BLUE ORIGIN REVEALED



Cosmic Log has published a story titled Blue Origin Revealed, where you can read and learn about Blue Origin, which is Jeff Bezos aerospace company – see pictures and a short video of their successful maiden test flight of their Goddard rocket vertical-take-off-and-landing vehicle.

It is great to see their accomplishments, especially after having met some of the folks behind it – an awesome group of people, scientists and engineers, and I was immediately convinced they had the right stuff, and would be successful: because of the people involved, and because of their do-it-right-and-safely long-term approach to this very high risk, empirical venture, from hardware to software to people to processes. It is as their motto reads “Gradatim Ferociter” which translates to “Step by Step, Courageously”.



This story, their maiden test flight, has a personal emotional effect on me. Back in 2003 I interviewed with Blue Origin, and got a job offer from them, to help develop their onboard software… but due to family circumstances at that time, I was not able to take the job and move to Seattle; this is one of those opportunities in life that I look back and kick myself… but life goes on.

Note that Blue Origin is currently looking for engineers…

Congratulations to the Blue Origin team!

ceo

[Via Weblogsky]

12 Dec

STS-116, so far so good

I have been so busy, that I totally missed the fact that the Shuttle STS-116 crew had launched last Saturday onboard Orbiter Discovery (OV-103); the first night launch in 4 years. Night launches are one of the most spectacular things to watch, and see how literally night becomes day for a couple of minutes while the bird flies up, and up…

Because it was a night launch, engineers on the ground must rely mainly on radar to track and analyze falling (ice) particles that might hit the vehicle, as (obviously) photography can't be leveraged that much during the night, except for what the bright solid rocket boosters (SRBs) and main engines can help the engineers see. But the good news is that “so far so good”, and with the new procedures put in place to visually check the vehicle and even try to fix damage tiles etc while in orbit, something that should have, and which BTW was considered and proposed by many engineers many years ago, are finally now in place:


During tonight’s Mission Status Briefing, Mission Management Team Chairman John Shannon said that engineers have completed the first review of Sunday’s inspection of the orbiter’s heat shield. “The team has looked and gone through and done their first pass on all of the wing leading-edge RCCs and the nose cap,” Shannon said, “and has identified no issues. It is a very rigorous process.”

The goal of the STS-116 mission is to continue growing/expanding the station itself, for example, this mission will install the P5 integrated truss using the shuttle’s robotic arm.
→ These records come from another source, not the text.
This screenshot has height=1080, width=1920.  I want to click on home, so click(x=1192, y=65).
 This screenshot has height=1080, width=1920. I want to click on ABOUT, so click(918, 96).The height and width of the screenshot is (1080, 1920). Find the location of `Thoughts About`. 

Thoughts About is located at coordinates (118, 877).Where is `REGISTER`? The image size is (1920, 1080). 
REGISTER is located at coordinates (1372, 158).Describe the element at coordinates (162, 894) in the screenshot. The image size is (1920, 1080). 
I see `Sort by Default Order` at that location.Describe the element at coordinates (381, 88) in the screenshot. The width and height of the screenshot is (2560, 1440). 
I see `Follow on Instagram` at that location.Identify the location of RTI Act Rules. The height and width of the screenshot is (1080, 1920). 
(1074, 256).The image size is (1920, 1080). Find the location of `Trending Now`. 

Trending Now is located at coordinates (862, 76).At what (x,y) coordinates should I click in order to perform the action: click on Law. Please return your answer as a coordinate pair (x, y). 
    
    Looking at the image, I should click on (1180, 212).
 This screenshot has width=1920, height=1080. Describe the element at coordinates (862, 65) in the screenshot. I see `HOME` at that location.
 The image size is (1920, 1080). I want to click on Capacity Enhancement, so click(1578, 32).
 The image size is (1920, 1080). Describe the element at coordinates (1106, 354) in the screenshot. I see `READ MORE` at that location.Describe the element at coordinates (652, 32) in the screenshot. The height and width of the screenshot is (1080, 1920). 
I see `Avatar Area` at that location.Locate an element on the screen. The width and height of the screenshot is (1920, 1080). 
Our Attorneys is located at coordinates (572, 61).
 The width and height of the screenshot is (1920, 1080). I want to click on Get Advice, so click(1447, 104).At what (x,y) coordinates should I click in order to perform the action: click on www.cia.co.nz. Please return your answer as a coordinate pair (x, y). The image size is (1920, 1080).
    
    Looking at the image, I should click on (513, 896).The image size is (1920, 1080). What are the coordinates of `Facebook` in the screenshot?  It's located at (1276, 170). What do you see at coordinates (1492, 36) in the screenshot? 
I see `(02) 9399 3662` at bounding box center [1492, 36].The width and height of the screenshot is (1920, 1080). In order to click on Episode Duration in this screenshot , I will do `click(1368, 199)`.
See the Shuttle's website for more information on the current Space Shuttle mission.

In addition, the Shuttle mission will impact the current Space Station crew:


The Expedition 14 crew lost one member and gained another Monday night during the first crew exchange at the International Space Station during a shuttle mission in four years.

See the Station's website for more information on the current Space Station Expedition.

Congratulations and good luck to the crew of STS-116, and Expedition 14…

ceo

21 Sep

12 Astronauts in Space, Station is now Half Built

12 Astronauts in space at the same time… I think that is a new record, isn't? 6 astronauts in the Shuttle STS-115, 3 in the space station, and 3 in the Soyuz spacecraft… Lots of tense people on the ground monitoring 3 manned spacecrafts at the same time… Pretty cool.

Lots of good news… The Shuttle STS-115 crew is safe at home (see landing image gallery), and Expedition 14 has safely docked with the Space Station. Expedition 13 and 14 are in the station, and the first woman private space explorer is up there with them.

The International Space Station is now half built, and the plan is to complete construction by 2010.

Congrats to the crew of STS-115, Expedition 13, and Expedition 14, and to Anousheh Ansari.